Hot New Things 2020 – Katie Paterson

Each summer DA profiles a selection of the top design graduates coming out of our tertiary institutions. We welcome these talented emerging professionals to our industry, learn about their passions, final projects and dreams for the future.

This news piece was originally posted on Design Assembly and was written by Nicole Arnett Phillips

Was there someone (or something) that inspired you to pick design as a career path?

My father is a talented furniture maker, and I definitely inherited my creative talents from him. I have always been meticulous in everything that I touch, and it seemed like a natural progression to choose design.

You completed your full-time studies at the end of 2019. Can you tell us what your final year’s project focussed on?

My final project, To Gather, is centered around gathering and community. I believe that these core aspects are essential in our lives, and that we are created for connection and relationship. The project consists of six different sections; Community, Potluck, Ebbs and Flows, Childlike Faith, Assortment and Compilation.

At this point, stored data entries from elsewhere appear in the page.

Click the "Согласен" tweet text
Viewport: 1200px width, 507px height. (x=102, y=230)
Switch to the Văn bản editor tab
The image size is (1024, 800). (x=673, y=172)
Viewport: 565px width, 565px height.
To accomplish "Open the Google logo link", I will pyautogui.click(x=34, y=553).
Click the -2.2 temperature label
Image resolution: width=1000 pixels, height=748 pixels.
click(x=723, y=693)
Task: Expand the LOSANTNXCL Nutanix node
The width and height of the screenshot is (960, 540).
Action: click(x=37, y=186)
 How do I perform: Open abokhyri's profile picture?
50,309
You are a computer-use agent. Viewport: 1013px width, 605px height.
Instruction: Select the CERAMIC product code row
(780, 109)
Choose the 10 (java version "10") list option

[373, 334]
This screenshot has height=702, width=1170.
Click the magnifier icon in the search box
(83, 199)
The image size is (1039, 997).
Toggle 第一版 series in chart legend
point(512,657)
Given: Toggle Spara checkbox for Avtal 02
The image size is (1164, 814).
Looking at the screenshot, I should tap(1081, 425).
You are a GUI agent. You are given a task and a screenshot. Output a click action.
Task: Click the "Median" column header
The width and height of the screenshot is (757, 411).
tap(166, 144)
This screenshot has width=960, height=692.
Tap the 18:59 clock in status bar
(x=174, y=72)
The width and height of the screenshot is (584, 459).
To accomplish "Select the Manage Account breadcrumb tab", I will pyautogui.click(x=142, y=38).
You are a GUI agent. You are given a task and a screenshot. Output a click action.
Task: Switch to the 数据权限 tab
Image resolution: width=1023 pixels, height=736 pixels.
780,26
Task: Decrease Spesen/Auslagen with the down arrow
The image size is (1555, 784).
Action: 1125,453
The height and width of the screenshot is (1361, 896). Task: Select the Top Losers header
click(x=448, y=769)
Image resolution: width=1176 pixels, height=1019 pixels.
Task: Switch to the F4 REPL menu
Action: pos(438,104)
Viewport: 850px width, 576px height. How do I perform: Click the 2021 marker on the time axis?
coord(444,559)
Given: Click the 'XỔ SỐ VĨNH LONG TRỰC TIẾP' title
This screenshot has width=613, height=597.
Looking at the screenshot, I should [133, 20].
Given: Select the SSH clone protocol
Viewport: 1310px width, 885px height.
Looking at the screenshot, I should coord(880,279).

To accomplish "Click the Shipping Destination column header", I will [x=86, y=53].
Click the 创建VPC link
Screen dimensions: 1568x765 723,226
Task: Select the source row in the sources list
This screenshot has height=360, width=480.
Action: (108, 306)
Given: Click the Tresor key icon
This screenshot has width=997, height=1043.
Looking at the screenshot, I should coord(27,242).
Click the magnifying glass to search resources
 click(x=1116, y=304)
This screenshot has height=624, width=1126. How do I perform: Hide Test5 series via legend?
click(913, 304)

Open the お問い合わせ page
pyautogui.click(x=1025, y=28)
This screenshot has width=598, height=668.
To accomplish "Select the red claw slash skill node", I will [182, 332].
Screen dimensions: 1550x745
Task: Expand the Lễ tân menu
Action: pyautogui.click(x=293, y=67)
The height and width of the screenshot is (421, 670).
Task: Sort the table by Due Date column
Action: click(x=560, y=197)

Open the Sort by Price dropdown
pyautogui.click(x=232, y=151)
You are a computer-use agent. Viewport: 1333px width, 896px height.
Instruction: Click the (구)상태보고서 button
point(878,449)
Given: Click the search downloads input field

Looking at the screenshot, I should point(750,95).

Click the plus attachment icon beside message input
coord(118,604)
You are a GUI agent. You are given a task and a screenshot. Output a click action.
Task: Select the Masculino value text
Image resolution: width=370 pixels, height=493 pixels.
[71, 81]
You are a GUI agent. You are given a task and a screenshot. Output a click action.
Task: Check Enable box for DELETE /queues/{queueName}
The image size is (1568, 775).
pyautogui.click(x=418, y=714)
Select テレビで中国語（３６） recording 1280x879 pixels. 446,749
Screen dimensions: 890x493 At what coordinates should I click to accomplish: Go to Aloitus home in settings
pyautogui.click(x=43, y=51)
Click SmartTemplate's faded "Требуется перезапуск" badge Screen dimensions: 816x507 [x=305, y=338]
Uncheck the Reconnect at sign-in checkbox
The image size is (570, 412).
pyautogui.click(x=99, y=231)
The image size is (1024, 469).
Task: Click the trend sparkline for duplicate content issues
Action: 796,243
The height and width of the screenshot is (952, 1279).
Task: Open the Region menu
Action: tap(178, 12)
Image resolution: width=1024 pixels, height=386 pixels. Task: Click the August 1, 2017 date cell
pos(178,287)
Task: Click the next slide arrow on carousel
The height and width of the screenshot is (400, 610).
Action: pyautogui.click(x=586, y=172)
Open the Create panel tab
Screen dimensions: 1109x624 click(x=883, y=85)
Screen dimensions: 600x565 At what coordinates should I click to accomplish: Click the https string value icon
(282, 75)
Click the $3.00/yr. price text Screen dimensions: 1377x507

They provide a heartfelt exploration into various views and takes on community, with some of the content being made up of interviews of people within my community. The sections provide beautiful metaphors of the journeys that we all go through in life, and that each phase of life holds so much value, particularly when we experience them together. I believe that we can learn so much from children, as they have little preconceived notions of the world, and therefore, in the Childlike Faith section, I asked a group of 4 year olds to create a collage with inspiration from their friends, family and home. The project is a nod to the power and beauty of having diverse people that make up a community.

What were some of your most exciting or unexpected discoveries to come out of your project?

I had recently purchased a beautiful candlestick holder made from Oamaru Sandstone, holding three beeswax candles. My boyfriend said that it looked like a ‘slab of brie cheese with three carrots stuck into it’. His creative take on the candlestick holder brought to life the photographic series, ‘Assortment’, in which I shot random objects that are loosely associated with gathering in a balanced way, inspired by Peter Fischli and David Weiss.

What did you love doing most?

I have a passion for community and gathering, so I loved bringing these passions together with design. I loved reading through each paragraph from the ‘Community’ section, and was so touched by the time and effort that each person put into writing it. I am a lover of textures and the tactile nature of design, and thoroughly enjoyed choosing out the paper stocks to compliment the sections, and the linen bound folder that my dad lovingly crafted. I also loved dabbling in photography for this project, as it is a practice that I want to delve deeper into.

What was your biggest challenge while studying and how did you overcome it?

One of my biggest challenges was loading myself with the pressure of trying to come up with an idea that I was proud of. Over the years, I learned to give myself the time and space to think and become inspired. I would (and still tend to) feel like I have to achieve big things with each project, but coming to the understanding that some projects were there to teach you the technical skills in order to succeed in other areas was a massive learning curve.

How has your ability and confidence progressed since the beginning of your studies?

Learning how I tick and what makes my heart sing has been so formative for my growth in confidence, as it has allowed me to push my projects in directions that I flourish in.

How do you see your work and practice developing, and what are your main aspirations?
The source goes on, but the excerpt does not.